• [DIRECTIONS FOR THIS TASK]: If a line in the data has the string "Vodafone", please show it.

[Stored data entries]

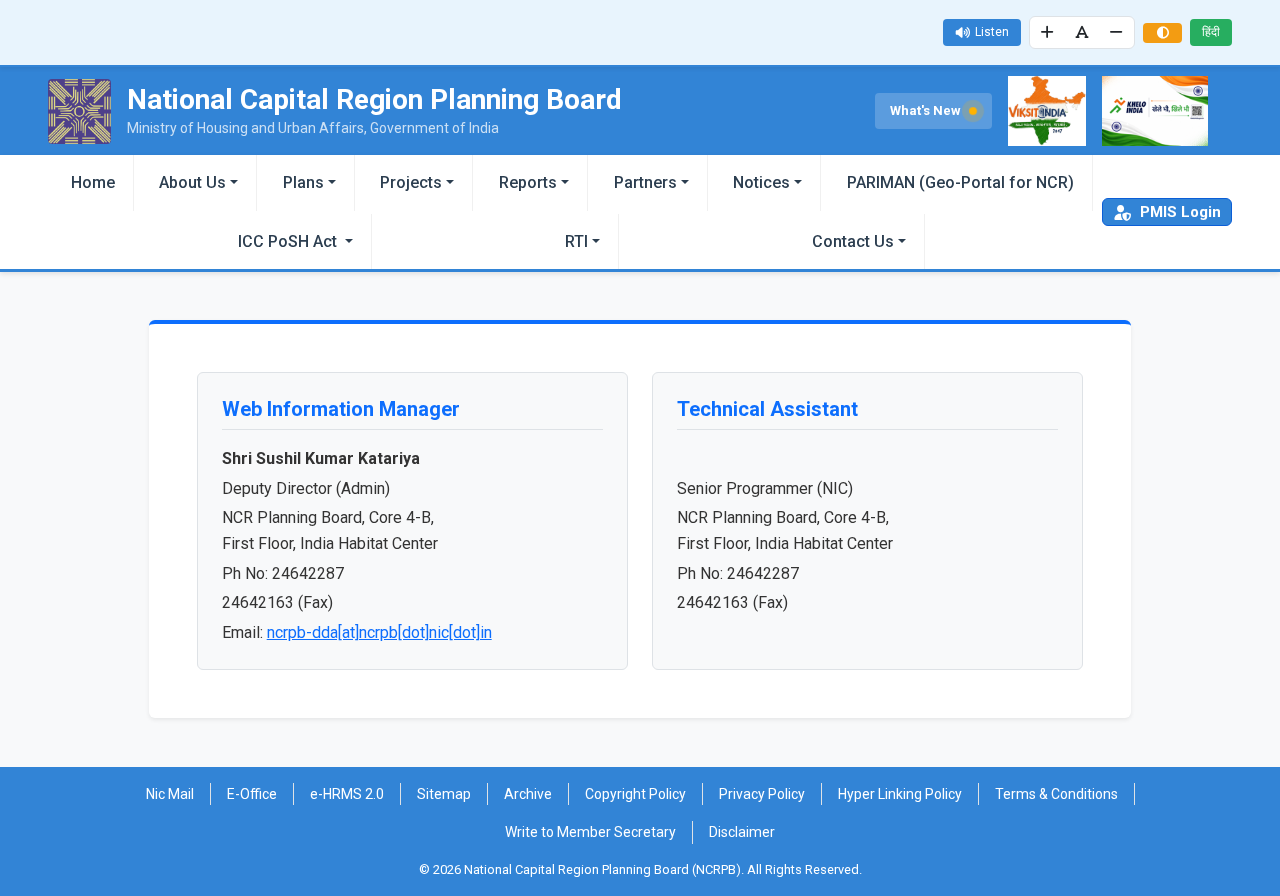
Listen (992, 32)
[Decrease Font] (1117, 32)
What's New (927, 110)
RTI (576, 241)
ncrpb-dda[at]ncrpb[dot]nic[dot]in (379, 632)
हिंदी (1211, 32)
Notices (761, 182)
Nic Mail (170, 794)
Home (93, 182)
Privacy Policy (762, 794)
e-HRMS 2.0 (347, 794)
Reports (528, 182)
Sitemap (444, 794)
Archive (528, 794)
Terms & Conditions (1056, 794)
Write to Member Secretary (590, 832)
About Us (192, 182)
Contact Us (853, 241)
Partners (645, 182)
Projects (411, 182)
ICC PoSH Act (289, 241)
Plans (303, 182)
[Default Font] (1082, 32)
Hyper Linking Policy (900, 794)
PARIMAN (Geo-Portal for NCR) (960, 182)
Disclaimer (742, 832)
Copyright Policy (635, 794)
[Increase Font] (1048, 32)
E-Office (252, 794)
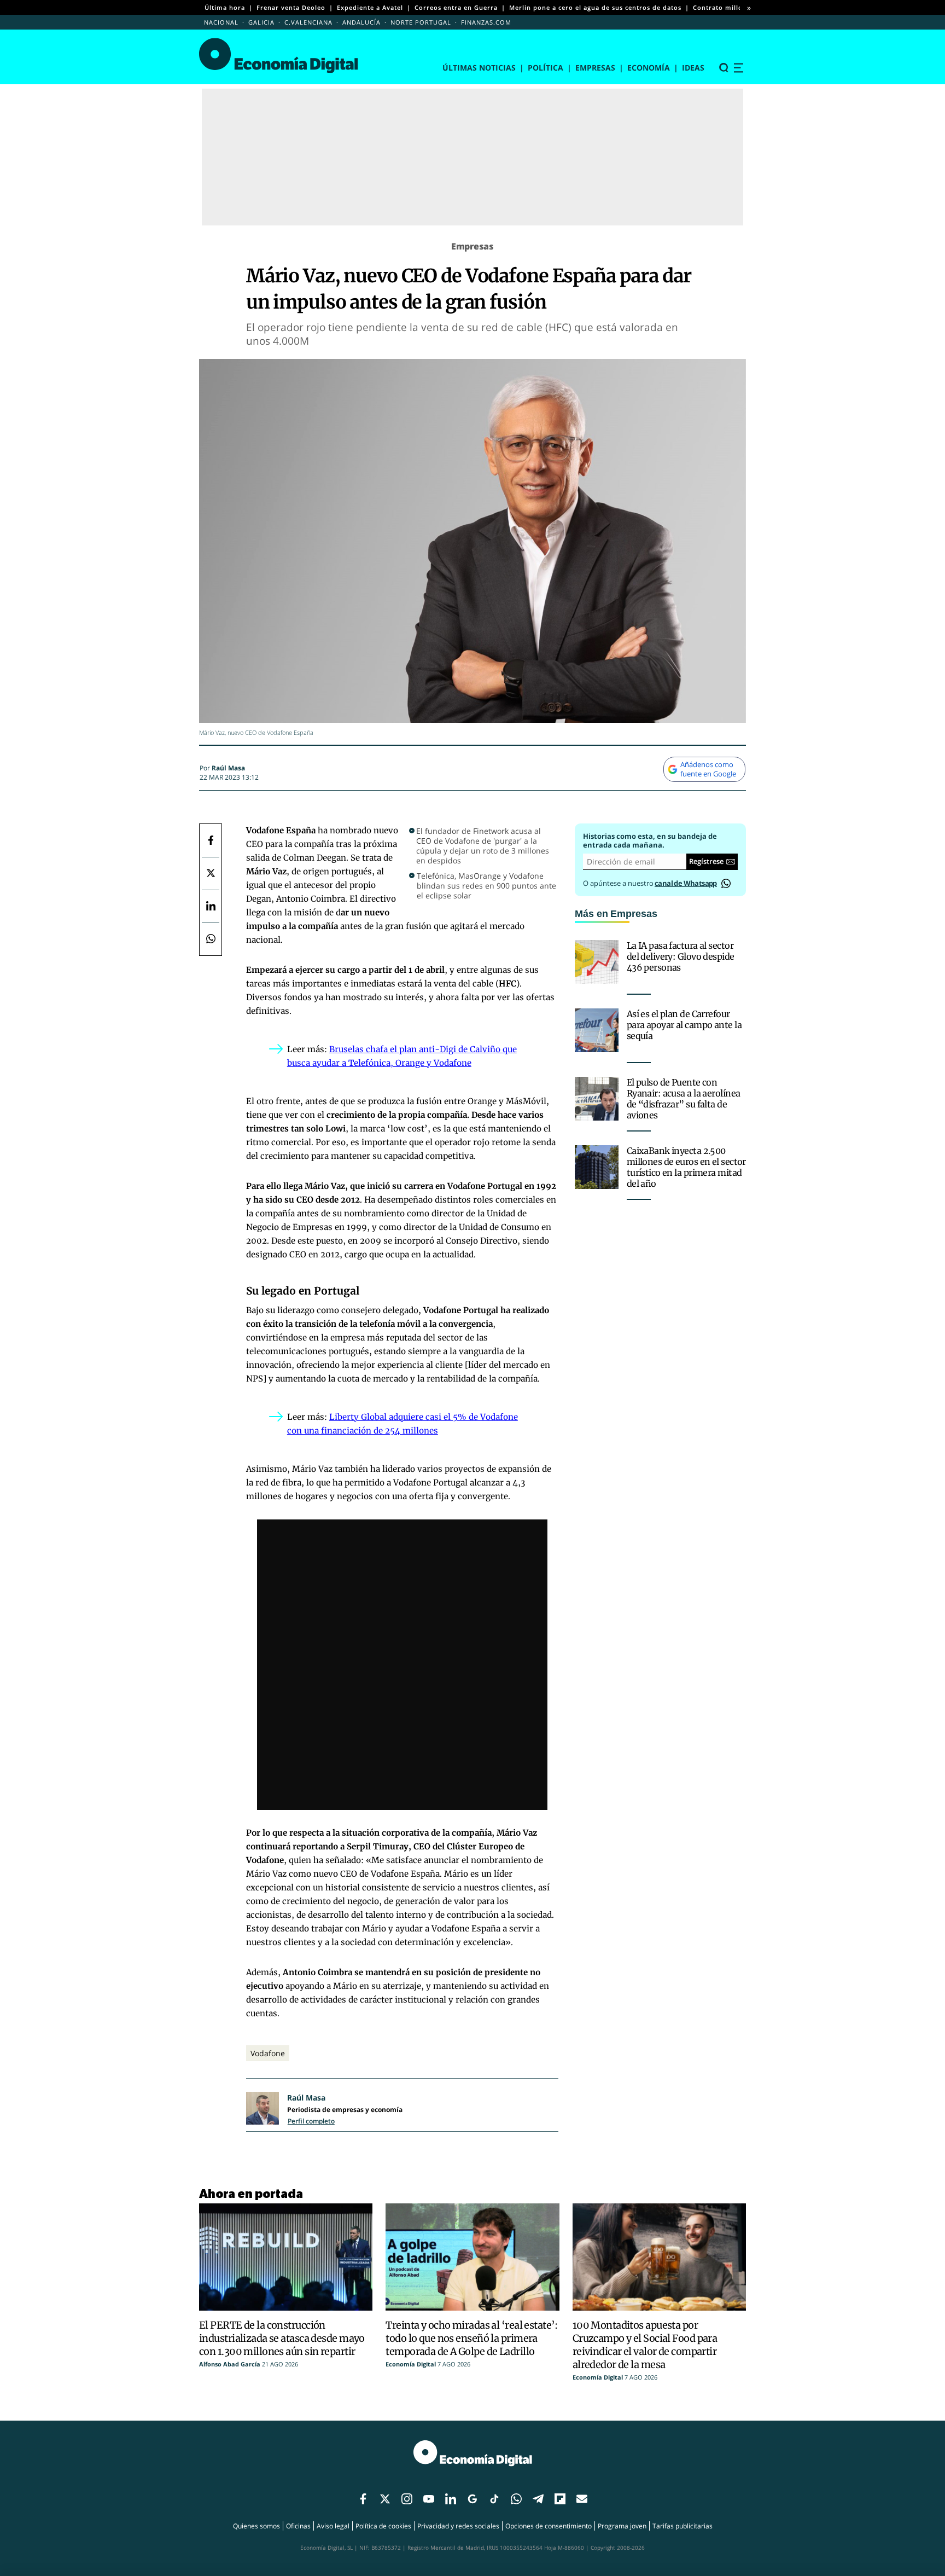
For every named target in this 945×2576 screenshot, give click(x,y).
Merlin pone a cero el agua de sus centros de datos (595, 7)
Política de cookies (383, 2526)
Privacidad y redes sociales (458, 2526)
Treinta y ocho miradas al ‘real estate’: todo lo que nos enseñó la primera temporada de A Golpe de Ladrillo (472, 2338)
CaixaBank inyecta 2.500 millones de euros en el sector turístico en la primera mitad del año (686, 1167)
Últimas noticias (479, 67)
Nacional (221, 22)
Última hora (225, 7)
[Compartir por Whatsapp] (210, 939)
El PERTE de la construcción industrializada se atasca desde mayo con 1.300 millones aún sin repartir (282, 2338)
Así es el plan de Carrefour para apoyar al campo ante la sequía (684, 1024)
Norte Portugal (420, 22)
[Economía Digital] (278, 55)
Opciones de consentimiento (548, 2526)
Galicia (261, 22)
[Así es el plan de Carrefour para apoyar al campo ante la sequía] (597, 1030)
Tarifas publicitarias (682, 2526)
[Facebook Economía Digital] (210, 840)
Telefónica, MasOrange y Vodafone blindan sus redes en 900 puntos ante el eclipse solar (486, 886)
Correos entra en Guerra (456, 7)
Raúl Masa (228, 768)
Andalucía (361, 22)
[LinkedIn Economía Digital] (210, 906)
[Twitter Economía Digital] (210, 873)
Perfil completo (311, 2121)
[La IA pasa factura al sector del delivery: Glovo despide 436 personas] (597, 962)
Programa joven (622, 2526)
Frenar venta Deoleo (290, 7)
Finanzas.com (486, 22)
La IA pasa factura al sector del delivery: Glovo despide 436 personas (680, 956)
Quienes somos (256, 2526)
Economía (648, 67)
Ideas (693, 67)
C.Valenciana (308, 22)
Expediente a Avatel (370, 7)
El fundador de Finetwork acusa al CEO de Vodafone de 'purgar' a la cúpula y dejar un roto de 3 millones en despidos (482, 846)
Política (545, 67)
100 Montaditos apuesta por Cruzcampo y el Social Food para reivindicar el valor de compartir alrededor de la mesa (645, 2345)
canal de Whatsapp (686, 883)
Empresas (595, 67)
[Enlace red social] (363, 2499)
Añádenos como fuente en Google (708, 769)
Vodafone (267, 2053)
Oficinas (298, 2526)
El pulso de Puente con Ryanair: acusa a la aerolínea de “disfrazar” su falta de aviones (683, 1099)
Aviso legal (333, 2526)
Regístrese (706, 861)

• [ANSWER SPACE]:
Telefónica, MasOrange y Vodafone blindan sus redes en 900 puntos ante el eclipse solar (486, 886)
El fundador de Finetwork acusa al CEO de Vodafone de 'purgar' a la cúpula y dejar un roto de 3 millones en despidos (482, 846)
Vodafone (267, 2053)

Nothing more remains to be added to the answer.